Diarmuid Gavin: Making the cut - how to prune your fruit trees
How to prune your fruit trees to ensure a bountiful harvest next year
When we moved into our house in Wicklow, I couldn't decide on an overall plan for the garden. I wanted to live with the space to see what guidance it would give me. But some garden developments had to be tackled straight away and I knew fruit trees were a must.
So, off we went to the Murphy and Wood garden centre in Cabinteely, on the outskirts of Dublin City, and purchased whatever would fit in the family car. And on the journey home I plotted our mini orchard.
I gathered a few of the children from the area, told them of our plans and got each to pick a tree which they then helped plant. It's been rewarding for them and for me, charting the growth and volumes of apples, cherries and pears produced. And this year we've had a good crop.

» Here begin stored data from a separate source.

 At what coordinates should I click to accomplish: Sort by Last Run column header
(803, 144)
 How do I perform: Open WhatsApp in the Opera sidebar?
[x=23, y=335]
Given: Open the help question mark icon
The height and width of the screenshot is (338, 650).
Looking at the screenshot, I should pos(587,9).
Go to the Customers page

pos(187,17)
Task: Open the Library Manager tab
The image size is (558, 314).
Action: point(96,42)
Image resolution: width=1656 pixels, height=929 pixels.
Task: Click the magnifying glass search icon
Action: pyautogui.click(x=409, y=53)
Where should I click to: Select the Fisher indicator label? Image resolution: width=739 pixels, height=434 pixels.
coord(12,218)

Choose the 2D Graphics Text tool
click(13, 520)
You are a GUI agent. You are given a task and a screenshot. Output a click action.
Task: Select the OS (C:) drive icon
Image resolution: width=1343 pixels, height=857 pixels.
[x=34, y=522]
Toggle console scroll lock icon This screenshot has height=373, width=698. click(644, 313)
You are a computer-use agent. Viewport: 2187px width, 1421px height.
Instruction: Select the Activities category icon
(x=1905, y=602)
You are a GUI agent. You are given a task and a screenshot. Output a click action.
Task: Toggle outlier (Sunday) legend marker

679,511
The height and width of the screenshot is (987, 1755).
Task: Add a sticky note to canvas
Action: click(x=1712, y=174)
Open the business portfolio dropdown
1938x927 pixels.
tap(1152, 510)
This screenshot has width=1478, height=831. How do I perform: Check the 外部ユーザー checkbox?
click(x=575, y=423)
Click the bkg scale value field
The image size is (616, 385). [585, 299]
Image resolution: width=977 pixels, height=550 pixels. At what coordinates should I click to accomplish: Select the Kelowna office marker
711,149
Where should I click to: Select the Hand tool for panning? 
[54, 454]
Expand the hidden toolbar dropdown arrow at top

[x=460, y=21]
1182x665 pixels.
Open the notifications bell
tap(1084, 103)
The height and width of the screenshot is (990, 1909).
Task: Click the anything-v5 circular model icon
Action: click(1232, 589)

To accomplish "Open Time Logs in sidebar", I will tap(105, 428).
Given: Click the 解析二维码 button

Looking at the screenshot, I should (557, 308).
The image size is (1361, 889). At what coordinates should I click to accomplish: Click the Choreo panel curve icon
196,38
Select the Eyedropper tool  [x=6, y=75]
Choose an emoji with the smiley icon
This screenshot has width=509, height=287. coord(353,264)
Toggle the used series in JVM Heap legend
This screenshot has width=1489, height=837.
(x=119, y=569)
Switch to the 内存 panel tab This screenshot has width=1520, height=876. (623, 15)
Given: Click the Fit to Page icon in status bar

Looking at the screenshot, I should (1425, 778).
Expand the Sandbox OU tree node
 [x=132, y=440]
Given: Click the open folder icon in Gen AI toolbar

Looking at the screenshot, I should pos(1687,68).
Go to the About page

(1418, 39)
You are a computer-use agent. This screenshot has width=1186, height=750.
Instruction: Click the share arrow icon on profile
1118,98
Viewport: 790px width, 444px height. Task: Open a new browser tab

Our choices that first garden centre day were for pretty standard garden varieties. For an apple it was 'James Grieve', an old variety which gets its name from its breeder, who raised it in Edinburgh some time before 1893.
It's a savoury, juicy apple with strong acidity which then mellows as the fruit matures during September. It makes a sweet and delicate stewed apple (which has been responsible for many an apple tart in our house) and can also be used as a dessert apple. It bruises easily so isn't often available in supermarkets.
'Stella' is an excellent self-fertile cherry variety, easy to grow and productive. It was the first of the modern cherries, introduced from Canada in the 1970s. The large dark red cherries are very juicy and sweet, with a typical cherry flavour. If your only experience of cherries is from a supermarket you'll be in for a nice surprise, as the flavour of fresh Stella cherries straight from your own tree is wonderful. Be careful, however, because the birds like them too so you may have to cover your trees with netting.
Our pear tree was the best known of all pears - 'Conference'. The long, bell-shaped fruits with firm flesh can be eaten hard or fully ripe, giving a smooth juicy flavour. They're wonderful when cooked, too.
Trees crop late in the season, from October to November, and the fruit will store until January. Enjoy Conference pears at their best by picking them slightly under-ripe, storing them in a cool place then bringing indoors to ripen slowly.
Now that we are in the dormant period (from November to bud-burst in early March), it's pruning time for apples and pears - unless they are trained as espaliers, fans or cordons which are pruned in summer. Don't prune the stone fruits such as plums, almonds or cherries as these are susceptible to silver leaf disease if pruned in winter.
So, why do we prune fruit trees? The reasons are two-fold: to develop and maintain a strong framework, and to encourage blossoming and fruiting.
A strong framework of branches is required to support fruit, which at cropping time can be very heavy and will snap weaker branches in two. Ideally, you want an open canopy that you can see through, allowing good air circulation which is important for disease prevention. As well as this, you need sunlight to be able to penetrate to all of the tree to allow for fruit ripening.
So, armed with a clean pair of secateurs and a loppers or small saw, get out to the garden and take a good look at the tree before you dive in. Examine the overall shape. If it's getting too big for the space, you might need to cut back some of the top growth; a telescopic loppers can reach higher branches. Remove any suckers and any water shoots - straight little stems that pop up vertically on branches - as these are non-productive.
You will often find branches crossing each other or rubbing against each other - these should be removed as they can lead to disease. Anything that has died or looks rotten should also be completely removed. And judiciously remove branches where necessary to open up the shape of the tree and allow light and air in.
If your tree is a spur-bearing variety, ie bears fruit on small stubby side shoots, as most of the apples and pears we grow are, then cut back the previous year's growth on all the main branches by about a third to an outward-facing bud. And shorten any side shoots (laterals) to just above five buds.
Tip-bearing varieties form fruit at the tip of the laterals so require a lighter touch - leave any laterals that are around a foot in length alone. More vigorous side shoots can be lightly pruned back to just above a bud to encourage more tips to form.
Remember, too, much pruning in one season can stress a tree so if you think a lot of work is required, for example where you are renovating an overgrown tree, plan to undertake the work over a few years.
To ensure that fruit trees remain healthy and, weather-permitting, next year produce good crops, an annual pruning will help.